(GOAL OF THE EXERCISE): Your output should reproduce each entry exactly, with none of its pictures.

(MATERIAL FOR THIS TASK):

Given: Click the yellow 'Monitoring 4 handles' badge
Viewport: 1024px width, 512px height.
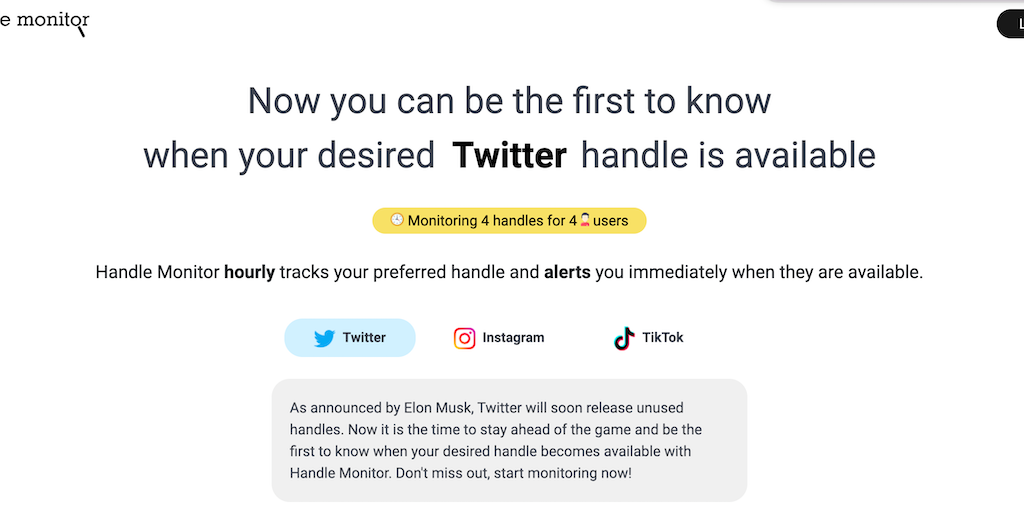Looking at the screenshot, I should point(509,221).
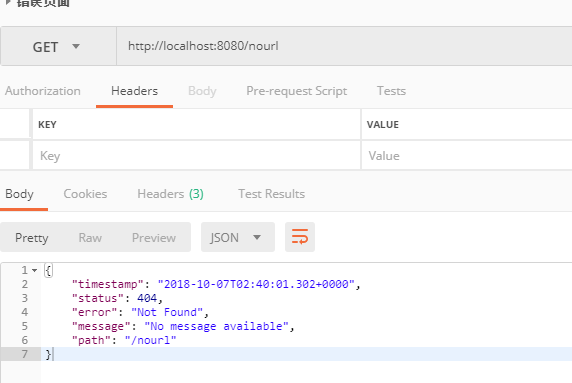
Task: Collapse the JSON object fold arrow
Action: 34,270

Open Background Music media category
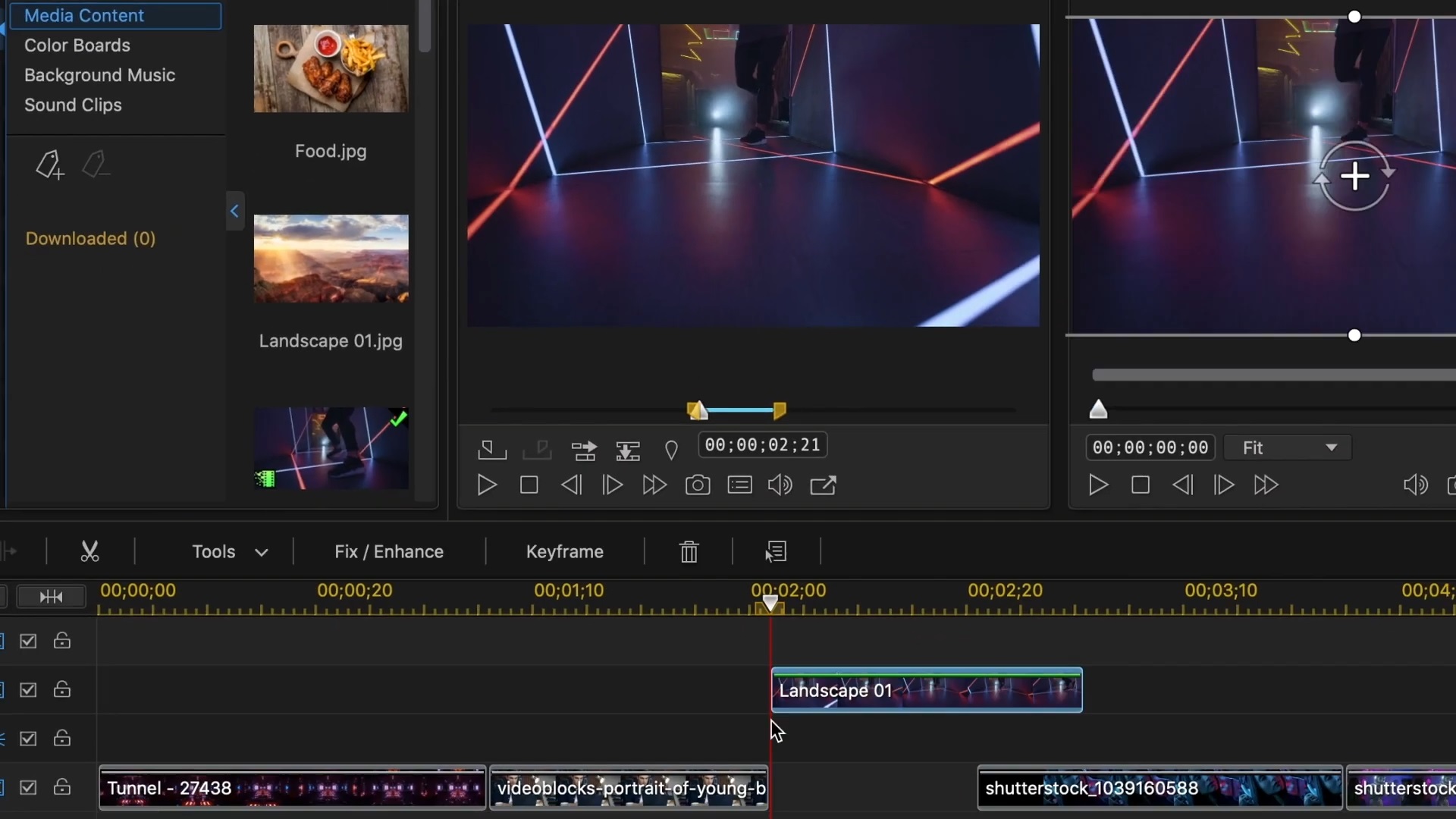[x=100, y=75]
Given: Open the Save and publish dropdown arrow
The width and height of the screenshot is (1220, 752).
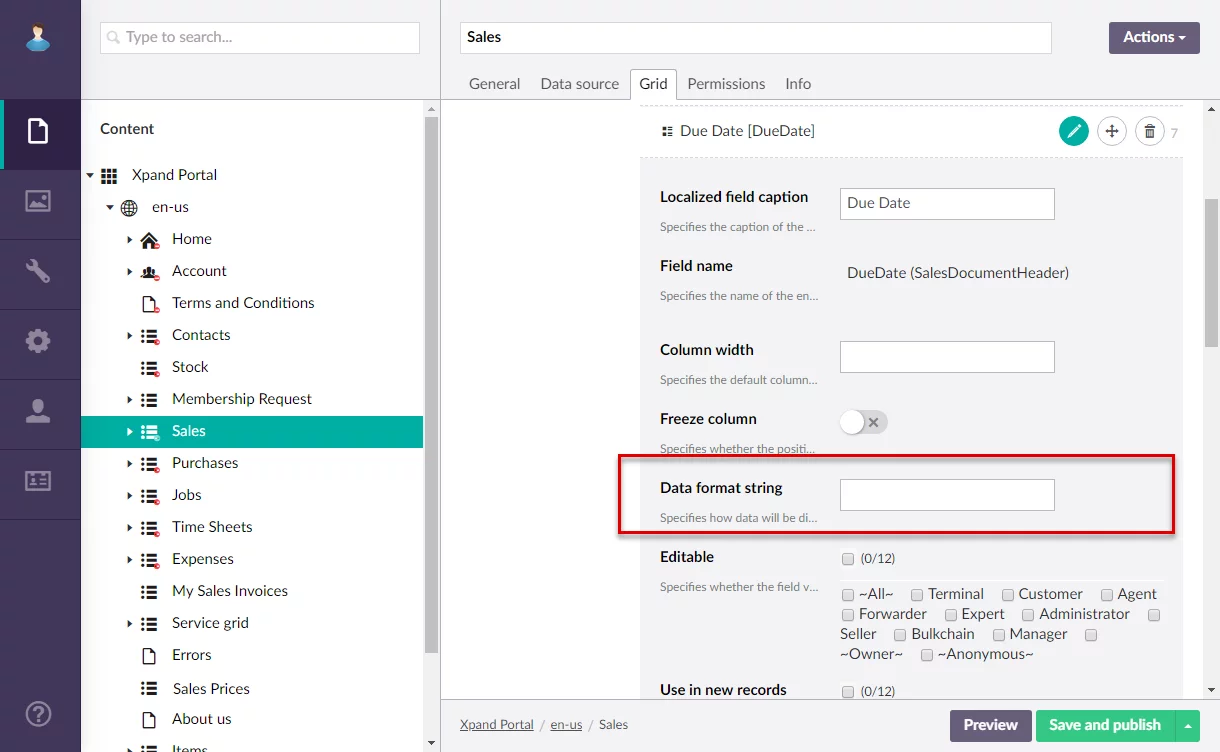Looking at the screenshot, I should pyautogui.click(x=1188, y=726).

(RESPONSE):
Given: Click the yellow 'Monitoring 4 handles' badge
Viewport: 1024px width, 512px height.
Looking at the screenshot, I should point(509,221).
Task: Collapse the JSON object fold arrow
Action: 34,270

Open Background Music media category
[x=100, y=75]
Given: Open the Save and publish dropdown arrow
The width and height of the screenshot is (1220, 752).
Looking at the screenshot, I should pyautogui.click(x=1188, y=726).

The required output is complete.